Wurde der Seehamer See auf Kosten des Mangfalltals abgelassen?
Doch was hatte die Mangfall so schnell so extrem anschwellen lassen? „Grund für den plötzlichen Anstieg der Mangfall war, dass der Seehamer See zur Entlastung abgelassen wurde“, teilte das Landratsamt Rosenheim in seinem „Hochwasser-Update“ am 3. Juni gegen 19.30 Uhr in Bezug auf die Meldestufe 4 bei Feldolling mit. Was wiederum bei einigen Bürgern in der Region für Verwunderung und die Befürchtung sorgte, die Ortschaften rund um den Seehamer See bei Weyarn (Landkreis Miesbach) könnten zulasten des Mangfalltals geschützt werden.

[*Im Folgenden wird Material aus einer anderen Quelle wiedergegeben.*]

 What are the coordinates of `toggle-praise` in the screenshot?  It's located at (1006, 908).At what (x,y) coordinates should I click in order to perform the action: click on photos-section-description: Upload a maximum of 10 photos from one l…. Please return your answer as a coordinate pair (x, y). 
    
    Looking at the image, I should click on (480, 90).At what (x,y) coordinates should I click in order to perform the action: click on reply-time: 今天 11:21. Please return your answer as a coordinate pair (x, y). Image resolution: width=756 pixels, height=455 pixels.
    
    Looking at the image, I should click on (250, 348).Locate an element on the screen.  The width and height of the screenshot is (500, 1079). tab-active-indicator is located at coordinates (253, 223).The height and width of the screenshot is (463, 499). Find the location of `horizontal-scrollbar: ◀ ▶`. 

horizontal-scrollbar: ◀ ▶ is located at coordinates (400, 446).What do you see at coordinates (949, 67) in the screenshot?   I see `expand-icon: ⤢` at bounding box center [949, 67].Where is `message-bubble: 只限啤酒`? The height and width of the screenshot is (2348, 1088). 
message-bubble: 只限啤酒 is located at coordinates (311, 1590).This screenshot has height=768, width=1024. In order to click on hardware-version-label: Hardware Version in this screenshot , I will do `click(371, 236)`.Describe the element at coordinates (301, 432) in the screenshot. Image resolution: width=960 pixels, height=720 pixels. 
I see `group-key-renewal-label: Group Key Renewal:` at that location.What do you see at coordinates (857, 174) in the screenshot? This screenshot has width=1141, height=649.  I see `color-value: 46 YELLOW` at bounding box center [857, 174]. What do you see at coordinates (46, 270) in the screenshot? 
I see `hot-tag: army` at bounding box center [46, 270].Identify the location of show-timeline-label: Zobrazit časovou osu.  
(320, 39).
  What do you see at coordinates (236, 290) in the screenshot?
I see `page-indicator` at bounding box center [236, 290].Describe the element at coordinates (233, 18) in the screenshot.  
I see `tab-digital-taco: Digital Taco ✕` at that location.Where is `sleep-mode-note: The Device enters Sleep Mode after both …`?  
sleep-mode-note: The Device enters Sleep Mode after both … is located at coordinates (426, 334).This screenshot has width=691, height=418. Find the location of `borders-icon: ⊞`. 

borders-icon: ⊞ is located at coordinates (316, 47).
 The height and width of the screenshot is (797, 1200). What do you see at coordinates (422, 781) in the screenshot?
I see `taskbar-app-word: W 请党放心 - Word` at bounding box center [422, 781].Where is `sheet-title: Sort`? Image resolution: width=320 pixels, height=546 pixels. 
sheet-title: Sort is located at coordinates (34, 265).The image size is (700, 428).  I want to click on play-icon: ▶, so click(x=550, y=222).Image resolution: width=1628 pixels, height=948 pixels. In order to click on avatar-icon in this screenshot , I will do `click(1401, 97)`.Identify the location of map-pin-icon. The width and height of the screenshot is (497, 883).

Spekulationen, die Andreas Holderer, als Abteilungsleiter am Wasserwirtschaftsamt Rosenheim zuständig für die Mangfalltal-Gemeinden und den Landkreis Miesbach, am Dienstag (4. Juni) als „Blödsinn“ bezeichnete. Es sei zwar richtig, dass die Stadtwerke München Wasser aus dem Seehamer See über Turbinen in die Mangfall einleite. Das sei aber ein „ganz korrektes Vorgehen“ und laufe nach klaren Vorgaben ab. Ein Vorgehen, das die Stadtwerke auf Wunsch des Wasserwirtschaftsamtes im Lauf des Montagnachmittags sogar gestoppt hätten.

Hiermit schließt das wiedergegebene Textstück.